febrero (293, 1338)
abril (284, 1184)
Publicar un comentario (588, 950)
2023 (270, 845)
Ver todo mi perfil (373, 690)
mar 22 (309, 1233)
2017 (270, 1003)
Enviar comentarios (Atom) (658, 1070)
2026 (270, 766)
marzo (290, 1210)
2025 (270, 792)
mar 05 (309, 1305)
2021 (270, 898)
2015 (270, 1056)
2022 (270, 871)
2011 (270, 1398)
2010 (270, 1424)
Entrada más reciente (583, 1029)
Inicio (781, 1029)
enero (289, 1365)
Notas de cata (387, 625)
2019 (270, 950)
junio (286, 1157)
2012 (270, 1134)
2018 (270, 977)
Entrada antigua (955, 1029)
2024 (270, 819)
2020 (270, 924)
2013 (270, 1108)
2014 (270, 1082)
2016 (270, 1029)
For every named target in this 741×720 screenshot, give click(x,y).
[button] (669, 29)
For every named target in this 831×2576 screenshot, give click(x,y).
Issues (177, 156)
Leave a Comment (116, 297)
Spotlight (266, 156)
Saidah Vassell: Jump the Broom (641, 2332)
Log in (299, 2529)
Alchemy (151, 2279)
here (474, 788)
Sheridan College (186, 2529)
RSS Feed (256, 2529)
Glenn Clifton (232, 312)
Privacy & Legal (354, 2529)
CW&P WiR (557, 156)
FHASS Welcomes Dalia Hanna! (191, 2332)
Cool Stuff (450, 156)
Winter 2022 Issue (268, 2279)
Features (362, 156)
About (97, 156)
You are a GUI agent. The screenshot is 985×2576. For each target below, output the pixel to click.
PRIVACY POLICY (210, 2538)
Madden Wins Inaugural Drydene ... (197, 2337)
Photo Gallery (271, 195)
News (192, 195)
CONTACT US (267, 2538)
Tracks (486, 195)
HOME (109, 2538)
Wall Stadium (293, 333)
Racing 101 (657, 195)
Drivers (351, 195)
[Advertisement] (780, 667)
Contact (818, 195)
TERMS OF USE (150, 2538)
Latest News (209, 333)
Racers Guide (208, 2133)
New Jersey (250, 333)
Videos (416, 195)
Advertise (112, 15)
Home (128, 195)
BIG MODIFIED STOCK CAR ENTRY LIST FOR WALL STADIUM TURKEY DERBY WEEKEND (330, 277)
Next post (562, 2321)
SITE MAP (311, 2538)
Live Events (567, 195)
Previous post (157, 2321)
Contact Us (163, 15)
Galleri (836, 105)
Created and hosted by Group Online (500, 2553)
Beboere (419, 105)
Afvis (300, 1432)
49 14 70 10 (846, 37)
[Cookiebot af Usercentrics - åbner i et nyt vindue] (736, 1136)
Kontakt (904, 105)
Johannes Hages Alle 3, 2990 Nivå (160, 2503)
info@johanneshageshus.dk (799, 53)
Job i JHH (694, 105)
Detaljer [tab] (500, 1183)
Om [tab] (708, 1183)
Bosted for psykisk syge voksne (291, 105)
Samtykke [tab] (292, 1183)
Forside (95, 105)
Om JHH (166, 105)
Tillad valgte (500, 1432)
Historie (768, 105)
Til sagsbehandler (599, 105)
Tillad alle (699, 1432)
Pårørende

STATED PROBLEM
Repeat the data above word for word, starting at the line containing "BIG MODIFIED STOCK" and ending at the line containing "49 14 70 10 (846, 37)", with both of those lines included.

PROBLEM SOLUTION
BIG MODIFIED STOCK CAR ENTRY LIST FOR WALL STADIUM TURKEY DERBY WEEKEND (330, 277)
Next post (562, 2321)
SITE MAP (311, 2538)
Live Events (567, 195)
Previous post (157, 2321)
Contact Us (163, 15)
Galleri (836, 105)
Created and hosted by Group Online (500, 2553)
Beboere (419, 105)
Afvis (300, 1432)
49 14 70 10 (846, 37)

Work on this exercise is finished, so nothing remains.